Problem 1 ::
Answer these questions about the excerpt on hen body weight and enzyme analysis:
(a) What distribution was used to analyze enzyme activity levels?
(b) Which values served as covariates when the testing phase was analyzed?
(c) What body weight is reported for LSL hens at day 21?
Problem 2 ::
Reproduce word for word the portion of the excerpt on hen body weight and enzyme analysis that opens with "Body weight did" and closes with "of the experiment.".

Excerpt ::
Differences in BW and enzyme activity levels at the start (day 1) and end of the experiment (day 21) between strains were analysed using generalized linear mixed models (PROC GLIMMIX). A log-normal distribution was used for the analysis of the enzyme activity levels and data were back transformed when necessary. Differences in the number of runs needed to reach the learning criterion during training and testing between strains were analysed using generalized linear mixed models (PROC GLIMMIX) with a negative binomial distribution. The activity levels of AST, ALT and GGT, and BW were included as covariates in the models. Initial values (day 1) were used as covariates while analysing the training phase, while final values (day 21) were used for the testing phase. In addition, the number of runs needed to reach the learning criterion during training was included as a covariate for the testing phase.


Body weight and feeding behaviour

Body weight did not differ between LSL hens and UCD-003 hens at day 1 (1.73±0.043 kg v. 1.68±0.043 kg, F 1,46=0.62, P=0.4336) and day 21 (1.72±0.039 kg v. 1.63±0.039 kg, F 1,44=2.34, P=0.1334) of the experiment.

[Pixel coordinate grounding data]
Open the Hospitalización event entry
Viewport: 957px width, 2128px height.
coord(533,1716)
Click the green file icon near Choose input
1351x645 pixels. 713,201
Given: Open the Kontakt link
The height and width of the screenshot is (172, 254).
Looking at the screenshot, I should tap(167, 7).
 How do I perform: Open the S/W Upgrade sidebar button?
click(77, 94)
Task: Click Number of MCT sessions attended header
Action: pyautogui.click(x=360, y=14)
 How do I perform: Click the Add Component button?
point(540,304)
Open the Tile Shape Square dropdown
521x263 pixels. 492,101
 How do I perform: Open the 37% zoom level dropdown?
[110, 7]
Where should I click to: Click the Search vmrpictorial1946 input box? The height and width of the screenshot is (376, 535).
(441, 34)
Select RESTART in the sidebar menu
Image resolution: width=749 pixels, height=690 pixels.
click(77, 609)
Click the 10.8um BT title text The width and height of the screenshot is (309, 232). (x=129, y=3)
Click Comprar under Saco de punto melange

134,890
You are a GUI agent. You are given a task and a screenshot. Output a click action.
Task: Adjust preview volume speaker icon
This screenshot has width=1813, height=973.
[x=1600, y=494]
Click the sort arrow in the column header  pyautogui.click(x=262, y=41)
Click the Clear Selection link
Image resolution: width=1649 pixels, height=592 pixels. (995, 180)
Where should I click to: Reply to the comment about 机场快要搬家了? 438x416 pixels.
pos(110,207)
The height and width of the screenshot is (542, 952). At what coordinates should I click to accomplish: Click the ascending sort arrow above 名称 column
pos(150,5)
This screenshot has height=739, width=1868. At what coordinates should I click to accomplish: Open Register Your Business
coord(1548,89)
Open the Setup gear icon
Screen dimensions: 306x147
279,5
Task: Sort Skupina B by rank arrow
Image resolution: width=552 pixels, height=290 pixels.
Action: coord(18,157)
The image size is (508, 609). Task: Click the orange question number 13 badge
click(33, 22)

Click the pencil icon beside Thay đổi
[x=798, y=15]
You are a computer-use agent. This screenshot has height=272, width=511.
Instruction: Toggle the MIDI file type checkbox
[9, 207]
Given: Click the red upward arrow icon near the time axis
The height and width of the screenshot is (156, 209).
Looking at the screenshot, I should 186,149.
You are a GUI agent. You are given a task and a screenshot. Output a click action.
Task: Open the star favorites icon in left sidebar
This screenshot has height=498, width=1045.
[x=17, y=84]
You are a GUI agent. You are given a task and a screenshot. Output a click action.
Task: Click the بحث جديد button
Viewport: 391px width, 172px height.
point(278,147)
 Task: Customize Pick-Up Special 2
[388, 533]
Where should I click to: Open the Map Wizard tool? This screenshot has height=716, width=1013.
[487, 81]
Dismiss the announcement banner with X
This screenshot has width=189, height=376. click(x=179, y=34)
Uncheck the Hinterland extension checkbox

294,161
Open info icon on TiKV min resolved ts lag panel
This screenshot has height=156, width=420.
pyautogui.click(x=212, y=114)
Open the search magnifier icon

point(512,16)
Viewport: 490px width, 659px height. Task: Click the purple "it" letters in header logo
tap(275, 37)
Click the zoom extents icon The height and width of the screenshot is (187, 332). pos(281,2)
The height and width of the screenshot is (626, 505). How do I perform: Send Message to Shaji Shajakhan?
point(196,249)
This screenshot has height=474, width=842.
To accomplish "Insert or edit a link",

Expected answer 1 ::
(a) A log-normal distribution.
(b) The final values from day 21, along with the number of runs needed to reach the learning criterion during training.
(c) 1.72±0.039 kg.

Expected answer 2 ::
Body weight did not differ between LSL hens and UCD-003 hens at day 1 (1.73±0.043 kg v. 1.68±0.043 kg, F 1,46=0.62, P=0.4336) and day 21 (1.72±0.039 kg v. 1.63±0.039 kg, F 1,44=2.34, P=0.1334) of the experiment.